> **WRITTEN PROBLEM A**: In the bug report on importing asyncio through voc, which method in voc/python/blocks.py raises the frozenset error?

> **PASSAGE**:
━━━━━━━━━━━━━━━━
Investigating and fixing bugs occurred when importing asyncio module through voc [#849, #854]

Relevant resource

Summary

Aside from custom exception importing, the other two problems causing asyncio module to fail when attempting to import it in voc were Unknown constant type <class 'frozenset'> in function definition error and lack of nonlocal statement support.

Issue 1
Unknown constant type <class 'frozenset'> in function definition error occurs during Block.add_tuple() in voc/python/blocks.py. It appears that if a set is not bind to any variable (e.g: 1 in {1, 2, 3, 4, 5}), python interpreter treats that set as a constant (of fronzenset type since there is no way to modify the un-bind set), and it is passed to Block.add_tuple() during transpilation. Since frozenset type is not handled in the logic of Block.add_tuple(), voc transpiler raises RuntimeError: "Unknown constant type frozenset and exits.

*Side notes: While solving this issue, I encountered two different bugs related to set data type and they are documented in issues #857 and #859. For now these bugs shouldn't cause issues on asyncio imports since none of the files in asyncio modules are manipulating set in such a way that would reproduce the bugs.
━━━━━━━━━━━━━━━━
> **INPUT**:
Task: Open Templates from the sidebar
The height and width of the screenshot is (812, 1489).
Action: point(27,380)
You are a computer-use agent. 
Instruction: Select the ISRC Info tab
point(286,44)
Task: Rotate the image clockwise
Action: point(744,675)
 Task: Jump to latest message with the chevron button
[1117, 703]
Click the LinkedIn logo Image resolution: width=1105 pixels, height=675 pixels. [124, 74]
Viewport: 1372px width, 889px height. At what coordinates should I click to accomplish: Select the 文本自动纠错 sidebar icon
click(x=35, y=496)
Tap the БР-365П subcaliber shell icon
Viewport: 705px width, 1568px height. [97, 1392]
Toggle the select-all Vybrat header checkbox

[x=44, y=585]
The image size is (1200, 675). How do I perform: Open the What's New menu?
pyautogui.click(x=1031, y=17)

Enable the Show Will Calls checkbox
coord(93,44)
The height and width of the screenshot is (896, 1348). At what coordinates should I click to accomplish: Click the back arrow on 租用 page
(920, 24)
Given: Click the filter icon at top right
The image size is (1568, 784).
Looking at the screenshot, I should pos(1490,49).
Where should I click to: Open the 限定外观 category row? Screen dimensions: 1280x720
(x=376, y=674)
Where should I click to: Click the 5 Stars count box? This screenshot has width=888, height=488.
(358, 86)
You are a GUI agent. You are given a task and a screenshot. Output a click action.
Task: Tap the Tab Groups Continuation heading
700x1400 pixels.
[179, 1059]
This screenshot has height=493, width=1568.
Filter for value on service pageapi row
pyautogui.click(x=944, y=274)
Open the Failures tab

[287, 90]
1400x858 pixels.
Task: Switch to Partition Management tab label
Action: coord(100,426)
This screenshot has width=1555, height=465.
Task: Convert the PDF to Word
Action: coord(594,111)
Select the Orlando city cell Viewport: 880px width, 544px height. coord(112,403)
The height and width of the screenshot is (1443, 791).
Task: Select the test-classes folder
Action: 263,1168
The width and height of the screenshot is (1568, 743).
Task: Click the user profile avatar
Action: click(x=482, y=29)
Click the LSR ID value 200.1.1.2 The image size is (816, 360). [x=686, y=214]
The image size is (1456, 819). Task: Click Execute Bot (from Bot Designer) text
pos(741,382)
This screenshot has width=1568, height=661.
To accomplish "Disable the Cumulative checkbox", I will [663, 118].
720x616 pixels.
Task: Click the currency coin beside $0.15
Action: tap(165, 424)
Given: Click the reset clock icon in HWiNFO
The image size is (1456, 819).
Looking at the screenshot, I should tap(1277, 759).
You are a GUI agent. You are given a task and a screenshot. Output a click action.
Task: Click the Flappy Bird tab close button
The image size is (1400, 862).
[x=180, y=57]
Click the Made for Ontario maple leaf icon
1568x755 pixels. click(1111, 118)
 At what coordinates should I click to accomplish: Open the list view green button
━━━━━━━━━━━━━━━━
> **WRITTEN PROBLEM B**: Rewrite the entries starting at the first one and ending at the line containing "pyautogui.click(x=944, y=274)", swapping "sidebar" for "side panel" and keeping everything else the same.

> **EXERCISE RESPONSE A**: Block.add_tuple()

> **EXERCISE RESPONSE B**:
Task: Open Templates from the side panel
The height and width of the screenshot is (812, 1489).
Action: point(27,380)
You are a computer-use agent. 
Instruction: Select the ISRC Info tab
point(286,44)
Task: Rotate the image clockwise
Action: point(744,675)
 Task: Jump to latest message with the chevron button
[1117, 703]
Click the LinkedIn logo Image resolution: width=1105 pixels, height=675 pixels. [124, 74]
Viewport: 1372px width, 889px height. At what coordinates should I click to accomplish: Select the 文本自动纠错 side panel icon
click(x=35, y=496)
Tap the БР-365П subcaliber shell icon
Viewport: 705px width, 1568px height. [97, 1392]
Toggle the select-all Vybrat header checkbox

[x=44, y=585]
The image size is (1200, 675). How do I perform: Open the What's New menu?
pyautogui.click(x=1031, y=17)

Enable the Show Will Calls checkbox
coord(93,44)
The height and width of the screenshot is (896, 1348). At what coordinates should I click to accomplish: Click the back arrow on 租用 page
(920, 24)
Given: Click the filter icon at top right
The image size is (1568, 784).
Looking at the screenshot, I should pos(1490,49).
Where should I click to: Open the 限定外观 category row? Screen dimensions: 1280x720
(x=376, y=674)
Where should I click to: Click the 5 Stars count box? This screenshot has width=888, height=488.
(358, 86)
You are a GUI agent. You are given a task and a screenshot. Output a click action.
Task: Tap the Tab Groups Continuation heading
700x1400 pixels.
[179, 1059]
This screenshot has height=493, width=1568.
Filter for value on service pageapi row
pyautogui.click(x=944, y=274)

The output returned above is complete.